Investigation of patients with 22q11.2 deletion syndrome: Gene expression profile and evaluation of regulatory elements.

Abstract

The 22q11.2 deletion syndrome is caused by loss of chromosome 22 segments delimited by low copy repeats (LCRs), being more frequent deletions of 3 and 1.5 Mb. There is phenotypic heterogeneity in patients with deletions of similar extensions, as well as similar phenotypes in patients with different sized deletions in the 22q11.2 region. Thus, although genes mapped in the deleted region prone to dosage sensitivity are the main candidates for the phenotype, more complex molecular mechanisms are probably involved in the etiology of the syndrome. In addition to the deleted genes, the deletion of regulatory elements, changes in the expression of genes adjacent to the deleted region and the action of genetic modifiers located in other genomic regions can exert direct influence on the observed phenotypes. Additionally, in the critical region of the 22q11.2 deletion syndrome there is the DGCR8 gene (DiGeorge Syndrome Critical Region Gene 8), whose protein known as Pasha is involved in the machinery responsible for the biogenesis of microRNAs (miRNAs), which could influence global gene expression.

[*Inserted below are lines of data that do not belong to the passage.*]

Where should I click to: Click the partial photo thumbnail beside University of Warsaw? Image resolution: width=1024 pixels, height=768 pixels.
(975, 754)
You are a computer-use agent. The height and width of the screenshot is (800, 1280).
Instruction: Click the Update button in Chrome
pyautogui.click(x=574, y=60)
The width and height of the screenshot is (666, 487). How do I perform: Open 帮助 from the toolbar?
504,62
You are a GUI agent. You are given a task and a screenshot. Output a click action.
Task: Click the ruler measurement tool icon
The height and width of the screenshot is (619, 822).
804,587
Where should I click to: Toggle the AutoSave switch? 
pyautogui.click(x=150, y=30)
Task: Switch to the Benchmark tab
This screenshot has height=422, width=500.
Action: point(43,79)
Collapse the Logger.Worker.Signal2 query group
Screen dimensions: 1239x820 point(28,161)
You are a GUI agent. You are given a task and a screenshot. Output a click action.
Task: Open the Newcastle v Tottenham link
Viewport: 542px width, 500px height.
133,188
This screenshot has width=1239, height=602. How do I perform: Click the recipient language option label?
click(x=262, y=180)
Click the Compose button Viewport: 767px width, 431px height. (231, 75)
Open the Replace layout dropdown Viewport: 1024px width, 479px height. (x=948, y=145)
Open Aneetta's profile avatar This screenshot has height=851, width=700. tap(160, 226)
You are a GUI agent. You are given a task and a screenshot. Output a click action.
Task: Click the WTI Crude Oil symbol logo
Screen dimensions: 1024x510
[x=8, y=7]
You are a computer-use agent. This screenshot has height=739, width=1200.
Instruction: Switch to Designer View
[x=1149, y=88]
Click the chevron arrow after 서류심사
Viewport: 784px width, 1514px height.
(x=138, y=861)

Thus, this project proposes the study of gene and miRNAs expressions in peripheral blood in patients with 22q11.2 deletions of 1.5 and 3 Mb of extension and control subjects. We will study genes located on the 22q11.2 region and the miRNAs that regulate these genes, as well as the miRNAs of the 22q11.2 region and the target genes of these miRNAs. We expect to identify a network, which compose biological processes related to the clinical features of the syndrome. Also, the effect of reducing the expression (knockdown) of candidate genes, which are possible genetic modifiers of the phenotype, will be evaluated. For this, we will study lymphoblastoid cell lines from control individuals and cell lines from patients with deletions of 1.5 to 3 Mb. This study will be important for understanding the functional and regulatory mechanisms involved in this region of the genome, since only the deletion of the genes on the region is not sufficient to explain the phenotypic heterogeneity observed in the 22q11.2 deletion syndrome.